Doppeltes Patentspiel der EU-Kommission
EU-Parlamentarier werfen der EU-Kommission vor, einen mehrheitlichen Parlamentsbeschluss gegen europäische [Software-]Patente zu hintertreiben. Hauptkritikpunkt ist eine auf kleine und mittlere Unternehmen abzielende EU-Info-Kampagne von Kommissar Günter Verheugen.
Während das Ergebnis der öffentlichen Konsultation zu einer Regelung des EU-Patentwesens im Allgemeinen - und der möglichen Mitpatentierung von Software im Besonderen - erst am Mittwoch bekannt gegeben wird, eröffnet die EU-Kommission das Match bereits am Dienstag.
Begonnen wurde es aber eigentlich schon im April, denn da hatte die Kommission kurz nach Ablauf der Einreichfrist für die öffentliche Konsultation eine weitere Initiative begonnen, die bis jetzt weit weniger öffentlich war.

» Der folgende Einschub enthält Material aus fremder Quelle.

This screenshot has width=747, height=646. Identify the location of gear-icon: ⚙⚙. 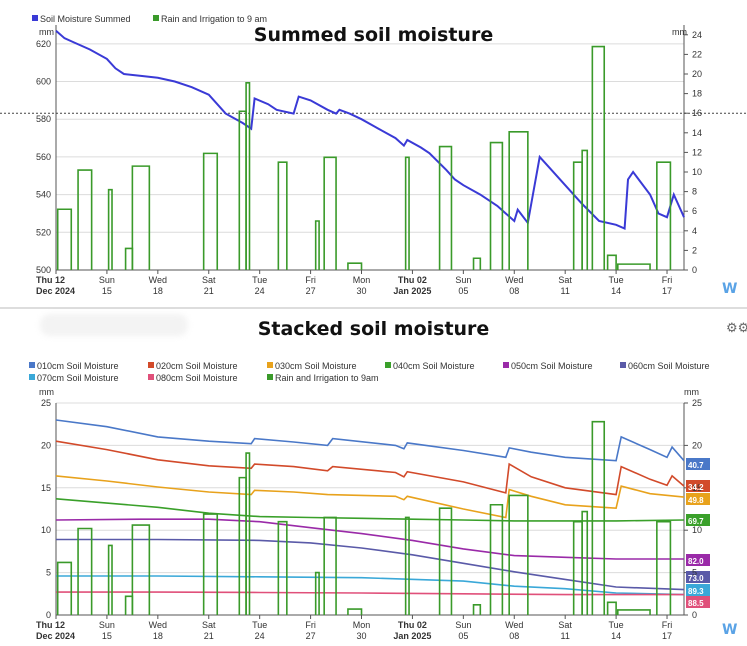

Den meisten Parlamentariern wurde sie erst während der Vorbereitung des Patent-Meetings für kleine und mittlere Unternehmen [KMUs] am kommenden Dienstag bekannt.
Patente haben oder wollen
Am 24. April hatte die EU-Generaldirektion für Unternehmen und Industrie [Kommissar und Vizepräsident der Kommission ist Verheugen] über die European Information Centers [EIC] kleine und mittlere Unternehmen von wenigstens 14 EU-Mitgliedsstaaten kontaktiert.
Gesucht wurden KMUs, die Patente haben, solche gerne hätten bzw. in einen Patentstreit vor Gericht verwickelt sind.
Patentanwälte und KMUs
Wie aus Brüssel zu erfahren war, liefen die Kontakte zum Großteil über Patentanwälte, zumindest aus Belgien, England und Polen ist das bekannt. Die Patentanwälte halfen den KMU-Vertretern dabei, die Patentfragebögen auszufüllen.
Dass die EU-Generaldirektion für Unternehmen gerade Klein- und Mittelbetrieben das Patentwesen näher zu bringen versucht, macht für die Kommission insofern Sinn, als nationale Wirtschaftskammern maßgeblich dazu beigetragen hatten, dass der Entwurf der EU-Kommission von einer EU-Parlamentsmehrheit vor einem Jahr abgelehnt worden war.
Hardware gegen Software
Die Kommission ist von ihrer Linie der Befürwortung von Patenten auch auf Software nämlich nicht abgerückt.
Man will damit die Position europäischer Konzerne gegenüber ihren US-Mitbewerbern stärken, zumal Patente längst zu Waffen für die milliardenschweren Prozesse besonders im Technologiesektor umgeschmiedet worden sind.
Die Positionen beider Seiten, deren Interessen in puncto Software-Patente kollidieren, sind eindeutig: Europas Software-Unternehmensmittelstand, freie Programmierer und Open-Source-Communitys gegen Konzerne wie Bosch, Daimler-Chrysler, EADS, Nokia, Philips, Volvo, Thomson et al.
Der patentierte Download-Balken
In den USA lässt sich von Software bis hin zu Trivialem wie dem Download-Balken alles Mögliche anstandslos patentieren, das europäische Patentamt [EPA] hat diese Praxis eine Zeit lang heftig kopiert.
Da es keine EU-weite Patentregelung gibt, kann das EPA diese Praxis auch weiterführen.
Kernpunkt der Kritik
Dass die Kommission parallel zu einer öffentlichen Konsultation seit April eine weitere, bis jetzt nichtöffentliche Patentinitiative in ihrem Sinne betreibt, erbost die Abgeordnete Eva Lichtenberger [Grüne], eine der profiliertesten Gegnerinnen von Software-Patenten.
Wenn seitens der Kommission versucht werde, von hinten eine Praxis einzuführen, die in einem demokratischen Prozess als nicht dienlich verworfen wurde, dann sei das zutiefst undemokratisch, sagt Lichtenberger.
Das komme einem Versuch gleich, "die Debatte im Sinne der Patentmonopolisten zu manipulieren". Wenn man seitens der Kommission glaube, so europäische Wirtschaftsinteressen besser durchsetzen zu können, dann sei das der "völlig falsche Weg", so Lichtenberger.
Die Skeptiker
Noch vor dem oben erwähnten Treffen des Arbeitskreises Klein- und Mittelbetriebe mit hochrangigen Vertretern der Kommission kommen am Montag die Patentskeptiker unter Vorsitz des deutschen EU-Abgeordneten Alexander Alvaro [Liberale] zusammen.
Am Mittwoch werden dann die Ergebnisse einer Konsultation zum weiteren europäischen Vorgehen in der Patentfrage in einem öffentlichen Hearing der EU-Kommission bekannt gegeben.